KALBARNEWS.CO.ID (SELANDIA BARU) - Para ilmuwan dari Universitas Waikato di Selandia Baru, Universitas Paderborn di Jerman, dan Pusat Kedirgantaraan Jerman telah melakukan studi skala besar untuk mengevaluasi potensi karbon dioksida sebagai pendingin untuk pompa panas suhu tinggi. Unit-unit ini dipertimbangkan sebagai alternatif untuk boiler gas dan batubara dalam proses seperti pengeringan makanan, produksi kertas, dan pengecatan mobil.

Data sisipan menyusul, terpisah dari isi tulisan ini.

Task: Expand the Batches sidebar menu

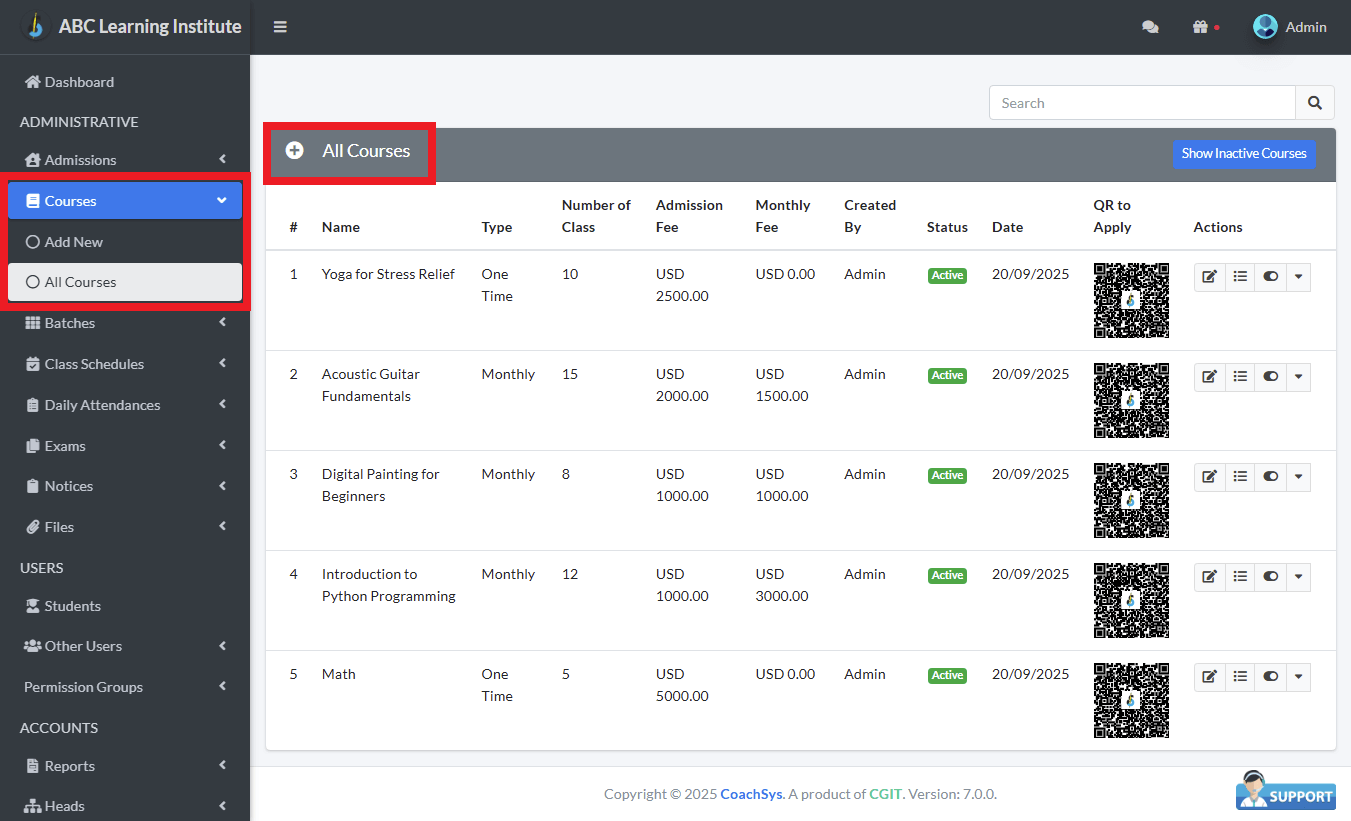Action: 125,323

Tidak seperti boiler, yang menghasilkan panas dengan membakar bahan bakar, pompa panas tidak menghasilkan panas secara langsung, tetapi mentransfernya dari tingkat suhu rendah ke tingkat suhu tinggi.
Prinsip ini sangat penting dalam konteks elektrifikasi industri. Sementara pemanasan listrik langsung (misalnya, dengan boiler listrik atau kumparan pemanas) mengubah satu kilowatt-jam listrik menjadi sekitar satu kilowatt-jam panas, pompa panas menggunakan listrik secara berbeda: ia menggunakannya untuk memompa energi termal yang ada. Hal ini memungkinkan untuk menghasilkan panas yang jauh lebih bermanfaat dari satu kilowatt-jam listrik.
Namun, untuk menggantikan boiler konvensional, yang memanaskan udara atau cairan pendingin dalam rentang suhu yang luas (sekitar 20°C hingga 200°C), diperlukan pompa panas khusus yang dapat beroperasi secara efisien dalam rentang suhu yang luas.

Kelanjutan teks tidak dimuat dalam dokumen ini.